Personally, I would love to be able to take part in a fair double blind comparison. I do believe double blind tests are by far the best way to get at the truth of our own perceptions.
But to be effective in approaching that truth, I would want the comparison to be between amps I am already familiar with and which I already believe sound different. What I want to find out is if my perceptions are to be trusted.
Even though I hear, for instance, my Plinius amp as sounding identifiably different from, for instance, the Bedini of identical power it replaced, I am never certain that the differences I believe I hear are not mental constructs of the non-blinded situation combined with my own mental processes.
The program material must be familiar, also. All this is because the hypothesis being tested is: The Plinius 100 sounds identifiably unlike the Bedini Classic 100. That is the premise on which I am basing my purchase choices.
As a sworn skeptic, I want some better evidence of these phenomena than personal testimony or my own perceptions.

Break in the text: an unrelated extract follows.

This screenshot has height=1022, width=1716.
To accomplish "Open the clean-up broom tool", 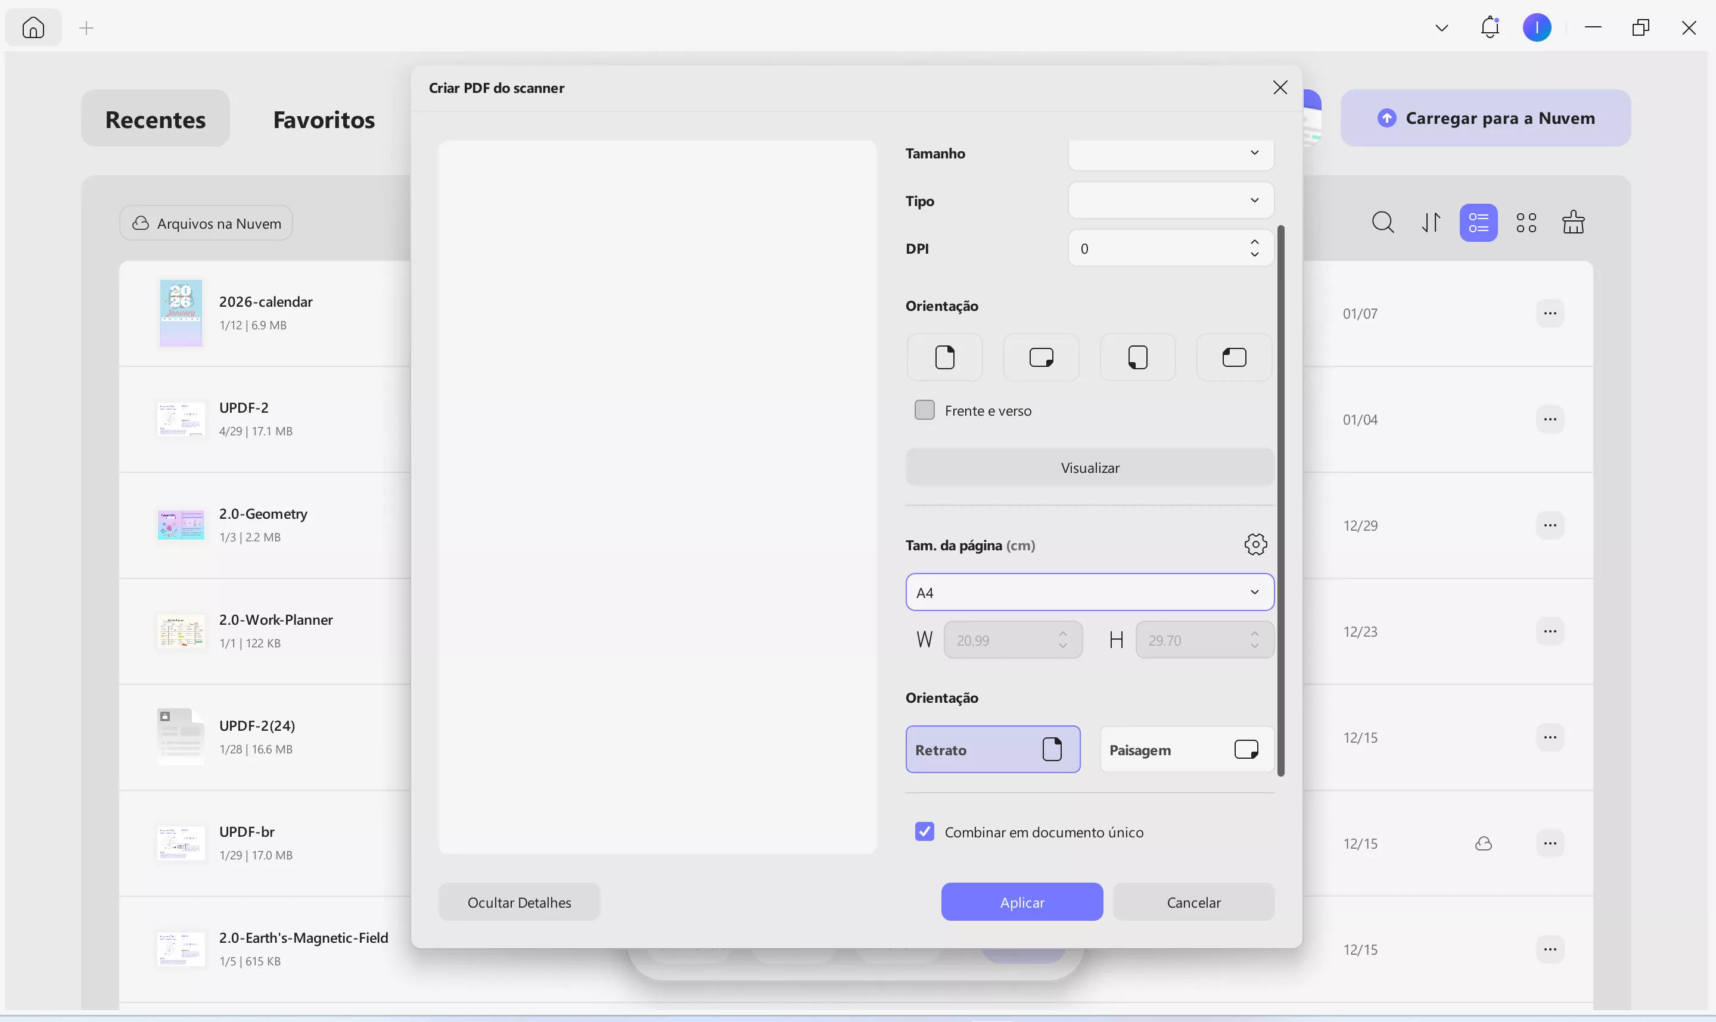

Using familiar gear, rather than strangers, means I have a ready yardstick by which to measure my results. I don't care what Richard Clark thinks. I just want to come closer to knowing whether I am fooling myself. After all, a lot of money is at stake: the thousands I spend on "better" equipment.
Setting up a double blind test in one's own room would be the ideal for this kind of experiment. Now that i have thought of this, I will perhaps try somehow to set one up. Obviously, if I do not score well, I will feel the test has exposed my prior self-deception. But, if I do well, I really will not be sure of anything because a really solid double blind test is pretty much impossible in my house.
Program material, also, would need to be familiar, for the same reasons.